Gesekan Syari’ati dengan kota Paris dimulai dengan kedatangannya sebagai pelajar ditingkat doktoral di kota tersebut. Dalam Ali Syari’ati (2002) Ali Rahmena menuliskan “Saat Kedatangannya di Paris Pada Akhir Mei 1959, Ali Syari’ati Langsung Datang Ke Rumah Kazem Rajafi”. Keberadaannya pada awal-awal di Paris, Ali Syar’ati berkenalan dengan rekan senegara yang sedang belajar di Paris, sekaligus merupakan tahap awal menempuh pendidikan serta mengenali Paris lebih dekat.
Dalam proses pendidikanya di .Paris. Perjumpaan Ali Syari’ati dengan para tokoh pemikir Perancis ternama tidak terelakan,sebagai pelajar pada umumnya, Ali Syari’ati juga turut menyantap sajian pemikiran-pemikiran mereka. Kondisi sosial-Intelektual Paris pada dekade itu merupakan penyebab utamanya. Paris merupakan tempat yang murah untuk belajar dan kaya dinamika intelektual.
Dalam Ali Syari’ati (2002) Ali Rahmena menulis, “ bagi seseorang yang ingin melakukan observasi, refleksi, belajar dan berdiskusi. Paris pada tahun 1960-an merupakan garis persimpangan dari banyak perdebatan utama dalam ilmu-ilmu humaniora dan sosial. Diskusi dan perdebatan ini tidaklah dilaksanakan di balik pintu-pintu klub yang tertutup yang diisi oleh para elistis belaka, tetapi merupakan pertukaran ide di willayah publik”.
Selain tak adanya eksklusifitas dalam akses terhadap ilmu pengetahuan. Tidak ditemukan pula batasan-batasan latar belakang ekonomi, kesenjangan gelar akademik, dan hal lain-nya yang menghambat seseorang menikmati pertandingan ide-ide di wilayah publik di kota Paris saat itu.
“Siapapun yang tertarik bisa ikut mendengar, interupsi atau bahkan berdebat.
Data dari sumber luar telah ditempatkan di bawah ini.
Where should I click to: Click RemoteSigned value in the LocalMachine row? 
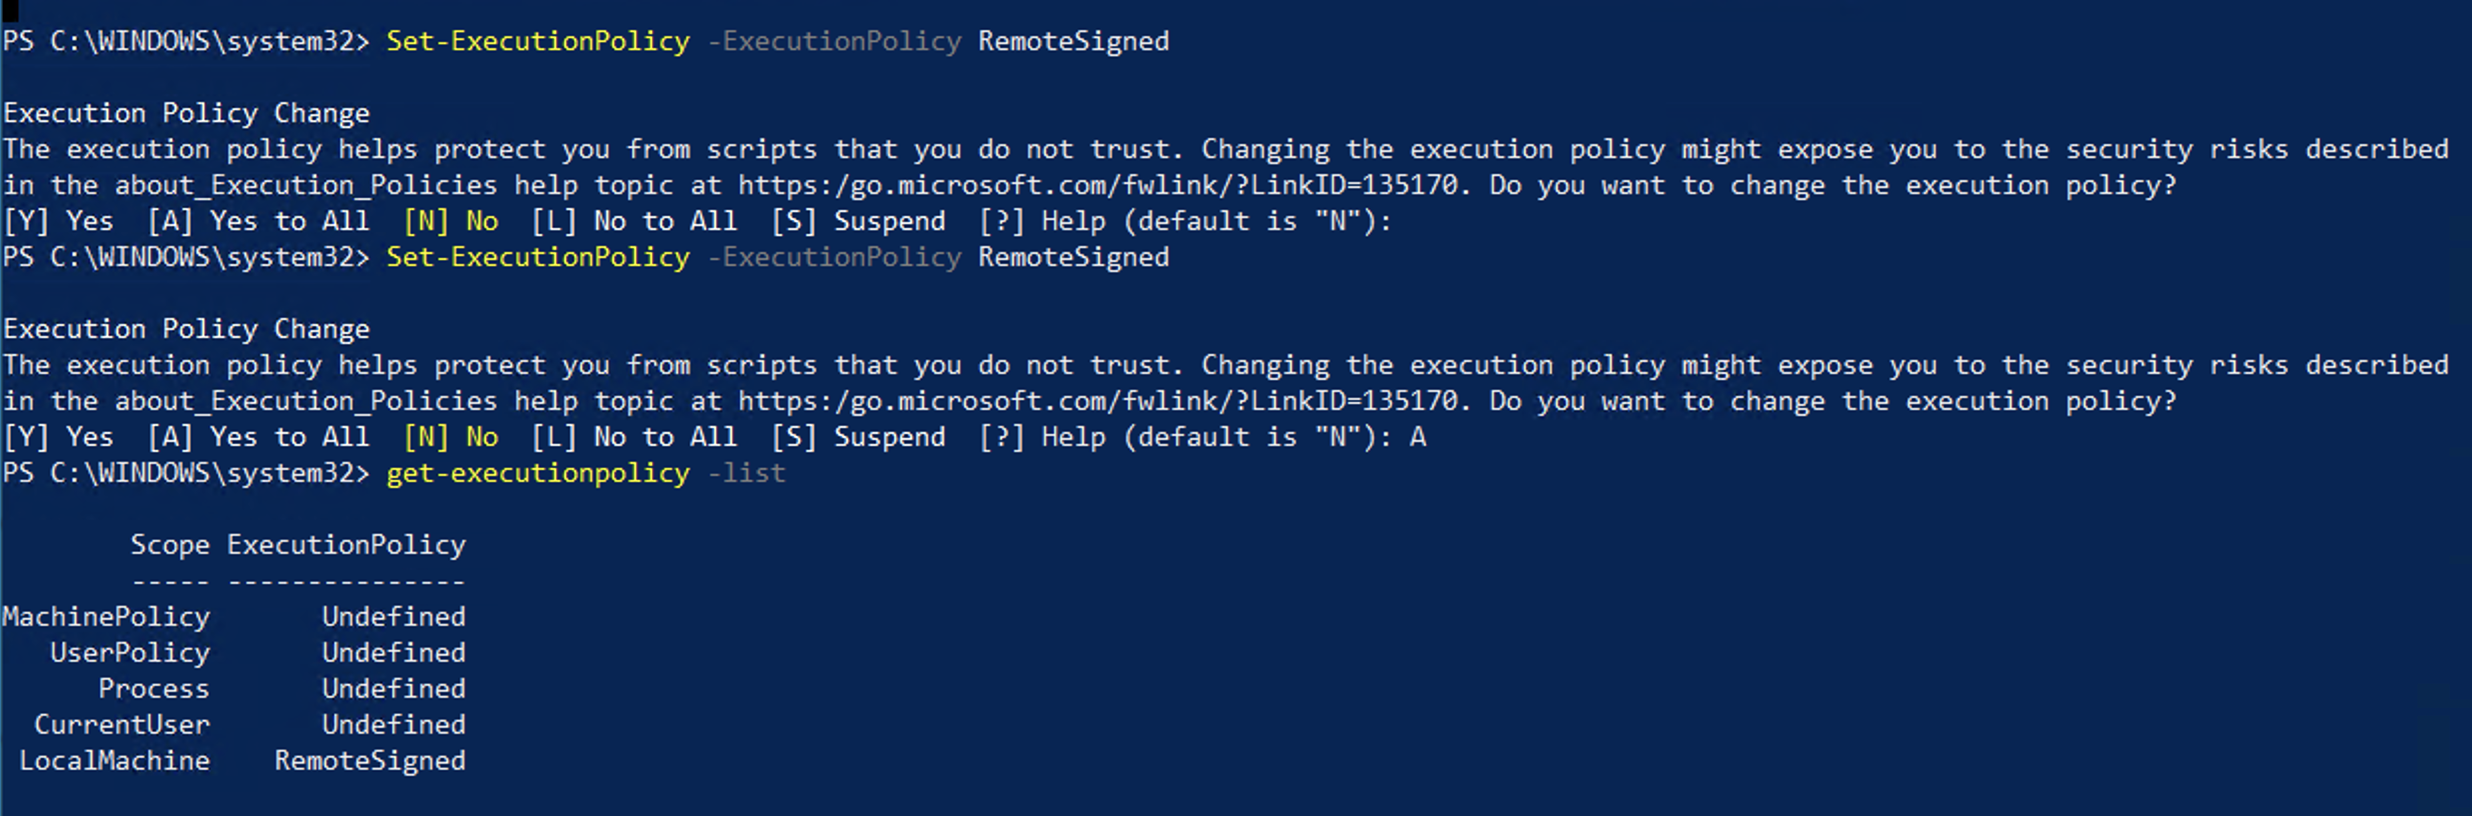370,761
Untuk presentasi yang lebih formal dan mungkin lebih sistematis, hanya cukup berjalan ke Auditorium Universitas yang siap diakses, di mana sumber pencerahan akademik disampaikan. Bagi mereka yang ingin mencari pengetahuan Paris sungguh-sungguh merupakan sebuah Universitas gratis pusat pencerahan, kritik, dan kebangkitan sosial intelektual. Siapapun yang minum dari sumber sejati ilmu pengetahuan ini, akan tidak tertarik untuk menerima gelar kesarjanaan formal yang borujuis.” Tulis Ali Rahmena dalam Ali Syari’ati (2002).
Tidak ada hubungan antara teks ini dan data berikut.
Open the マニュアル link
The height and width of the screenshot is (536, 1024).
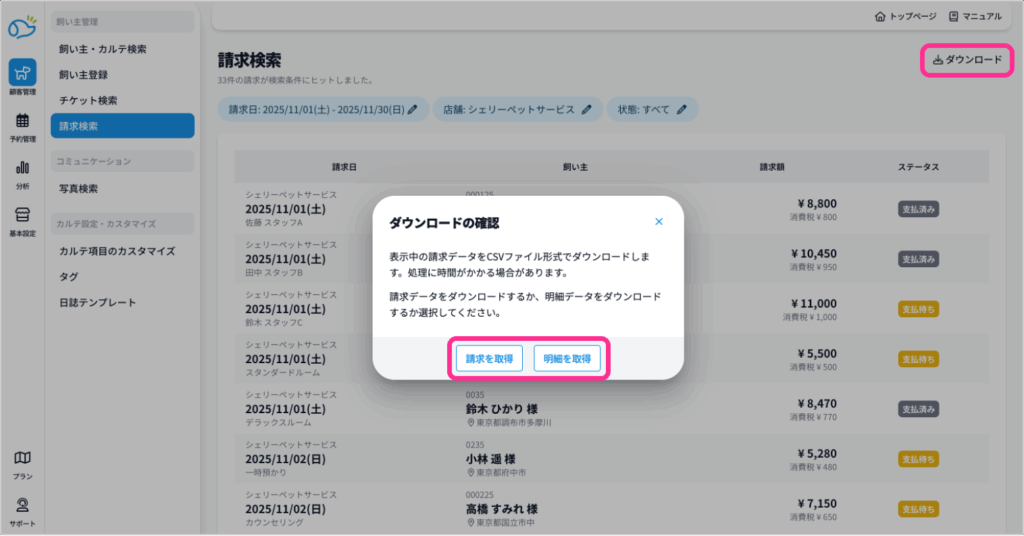coord(975,16)
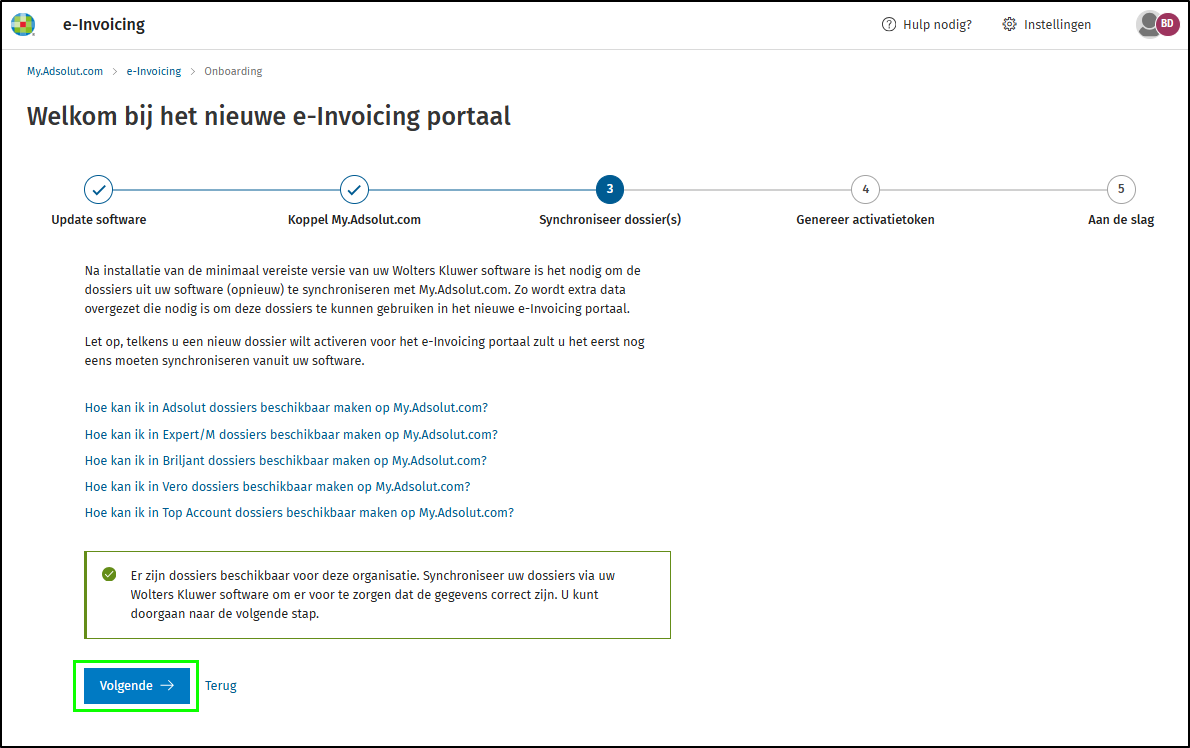Open Briljant dossiers help link
The width and height of the screenshot is (1190, 748).
pyautogui.click(x=286, y=460)
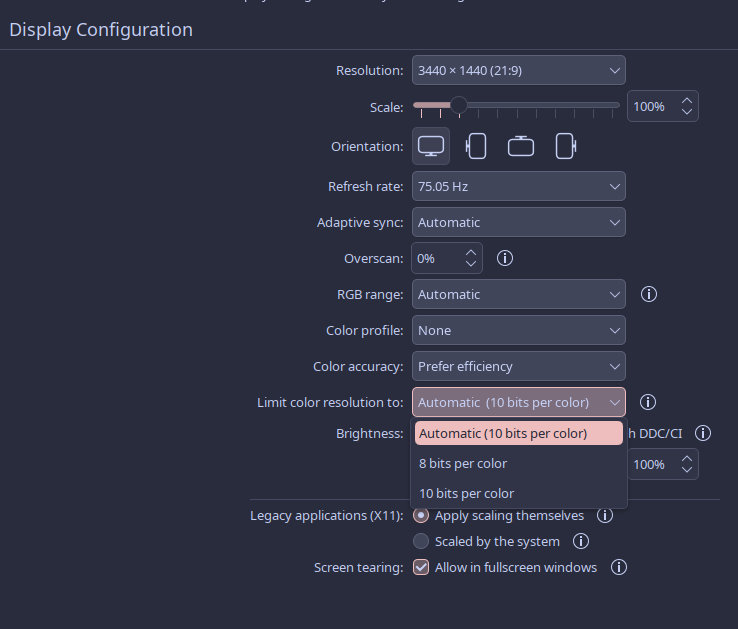738x629 pixels.
Task: Click info icon beside Screen tearing option
Action: [x=619, y=567]
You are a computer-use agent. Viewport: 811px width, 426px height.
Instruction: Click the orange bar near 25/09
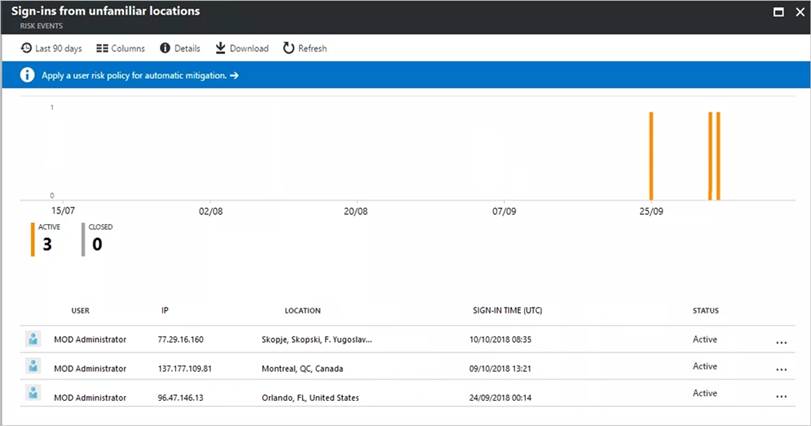pyautogui.click(x=651, y=155)
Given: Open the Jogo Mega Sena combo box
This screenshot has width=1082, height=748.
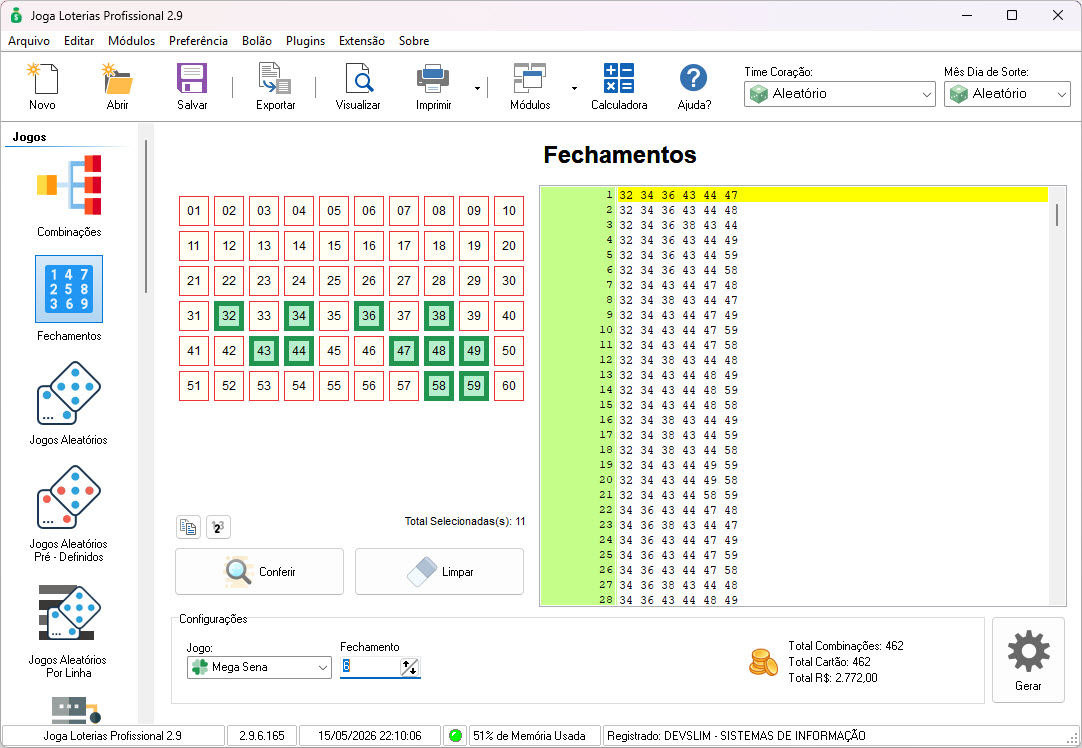Looking at the screenshot, I should tap(259, 667).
Bagian tarikh berproses dari intelektual Ali Syari’ati yang menarik lainnya, adalah persentuhan-nya dengan gagasan-gagasan Jean Paul Sartre. Seorang tokoh eksistensialime, satu paham penghambaan pada kebebasan individu, bagi sartre setiap manusia mutlak memiliki kebebasan atas dirinya sendiri dan tidak bergantung pada hal diluar dirinya.
Dalam etika (2011) K. Bertens menulis “Sartre mengatakan: we are condemnetto be free, kita dihukum untuk hidup bebas, atau kita ditakdirkan untuk bertindak bebas”. Bagi Syari’ati pemikiran Sartre tidak sepenuhnya disetujuinya meskipun di lain sisi ia sendiri menyimpan kekaguman pada intelektualitasSartre.
Masih dalam Ali Syari’ati (2002) Ali Rahmena menulis “ide-ide Sartre, khusunya mengenai eksistensialisme menjadi sebuah sumber inspirasi yang penting bagi Ali Syari’ati”. Meskipun dalam beberapa bagian dari doktrin Sartre, Ali Syari’ati dengan berani menyatakan ketidaksetujuannya.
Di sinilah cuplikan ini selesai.